Elizabeth Bergmann

Liz Bergmann knows how to get her creative juices flowing—she literally wrote the book on inspiration, Connecting to Creativity: Ten
By A. HAVEN Thompson

Liz Bergmann knows how to get her creative juices flowing—she literally wrote the book on inspiration, Connecting to Creativity: Ten Keys to Unlocking Your Creative Potential. The book emerged out of a collaboration with a fellow professor, Liz Colton, during her stint at Shenandoah University.

But that was written in the sunny, drawling South. Now, the story is somewhat more complicated.

“I find life is hard here,” Liz Bergmann says, nestled in a chair in her Agassiz Hall office as darkness begins to fall at three o’clock. “It’s hard to live in the Northeast... I’m still a newbie—I’ve been here four years but I’m still considered very new here.”

Bergmann, Harvard’s Director of Dance, has worked with Martha Graham and Jose Limon, taught Madonna her moves at the University of Michigan, and led eclectic university dance departments in California, Florida and Virginia.
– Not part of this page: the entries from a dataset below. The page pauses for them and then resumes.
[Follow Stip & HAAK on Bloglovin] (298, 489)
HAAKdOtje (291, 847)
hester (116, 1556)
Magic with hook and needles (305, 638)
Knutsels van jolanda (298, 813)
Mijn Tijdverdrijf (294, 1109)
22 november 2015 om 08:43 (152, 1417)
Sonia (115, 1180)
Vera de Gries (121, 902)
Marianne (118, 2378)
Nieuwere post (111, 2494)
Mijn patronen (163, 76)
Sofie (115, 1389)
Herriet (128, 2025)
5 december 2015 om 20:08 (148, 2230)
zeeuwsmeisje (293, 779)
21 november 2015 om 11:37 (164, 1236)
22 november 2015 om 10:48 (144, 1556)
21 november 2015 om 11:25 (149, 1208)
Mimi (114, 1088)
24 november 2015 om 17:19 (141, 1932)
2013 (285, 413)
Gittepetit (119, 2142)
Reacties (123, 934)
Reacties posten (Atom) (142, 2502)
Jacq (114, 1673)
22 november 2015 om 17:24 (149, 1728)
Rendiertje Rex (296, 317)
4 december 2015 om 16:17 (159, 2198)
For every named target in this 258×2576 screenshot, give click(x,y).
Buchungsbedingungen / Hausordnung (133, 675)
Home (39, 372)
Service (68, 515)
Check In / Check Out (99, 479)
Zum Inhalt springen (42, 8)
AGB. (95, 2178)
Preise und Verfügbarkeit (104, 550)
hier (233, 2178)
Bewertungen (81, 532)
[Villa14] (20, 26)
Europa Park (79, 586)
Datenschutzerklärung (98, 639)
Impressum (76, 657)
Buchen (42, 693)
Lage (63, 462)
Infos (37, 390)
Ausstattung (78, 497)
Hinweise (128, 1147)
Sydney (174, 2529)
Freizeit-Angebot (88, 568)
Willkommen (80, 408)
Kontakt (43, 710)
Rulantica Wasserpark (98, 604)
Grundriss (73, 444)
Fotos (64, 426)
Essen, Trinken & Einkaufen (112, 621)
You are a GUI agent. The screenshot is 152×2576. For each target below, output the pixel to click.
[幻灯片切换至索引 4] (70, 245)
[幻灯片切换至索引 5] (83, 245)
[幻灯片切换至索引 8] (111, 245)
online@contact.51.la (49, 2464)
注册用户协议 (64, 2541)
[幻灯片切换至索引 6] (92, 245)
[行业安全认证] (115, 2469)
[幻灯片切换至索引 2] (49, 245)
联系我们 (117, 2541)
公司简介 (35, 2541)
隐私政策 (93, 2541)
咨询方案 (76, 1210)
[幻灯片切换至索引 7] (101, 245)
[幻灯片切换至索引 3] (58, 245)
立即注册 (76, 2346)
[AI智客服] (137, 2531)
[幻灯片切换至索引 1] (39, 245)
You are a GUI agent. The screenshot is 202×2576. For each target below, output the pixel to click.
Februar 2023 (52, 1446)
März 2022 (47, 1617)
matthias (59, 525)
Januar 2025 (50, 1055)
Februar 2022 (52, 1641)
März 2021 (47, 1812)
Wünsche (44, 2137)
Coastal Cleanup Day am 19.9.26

While Bergmann claims that she has “never met kids like this,” and “would never go teach anywhere else,” she is less than rapturous about Harvard’s artistic scene, particularly for dancers. She feels that in the visual arts department, “there’s an artistic vitality. I get a little complacent because I’m not stimulated by that being around us everyday.”

The lack of space in Cambridge is another hindrance to her inspiration. “I find that I haven’t done as much here because one of the things I mind here, quite frankly, is that we don’t have a real theatre,” she says. “We have a studio theatre, but the Loeb, which is the only real theatre on campus, is not accessible to me.”

But she remains determined, to paraphrase Jack London, to go after inspiration with a club. Two years ago, Bergmann began her first course in poetry, at Radcliffe. “At first it was really intimidating, because this has got to be the poetry center of the world—every writer has gotta live in Cambridge,” she says.

The road to artistic creation has not been a smooth one for Bergmann.

“I don’t feel that I am around a lot of stimulating people that would drive me,” she says. “I don’t mean that the kids aren’t stimulating, but people who are struggling with the kind of things I’m struggling with as an artist. I haven’t found those people yet to sort of be driving me forward to make me work at that kind of level.”

Despite Harvard’s shortcomings, Bergmann is creating something that affects the lives of like-minded students—she has begun two new for-credit dance classes.

Katherine F. O’Brien, who took her choreography class in the fall, says Bergmann’s strength lies in “teaching other people to make choices that are unexpected yet intuitive to an audience.”

Bergmann muses that, “I think that one of my gifts is that I start things in places where they need more dance or more art. I feel really appreciated here, I feel that the dance scene has really changed and grown and that’s exciting for me.”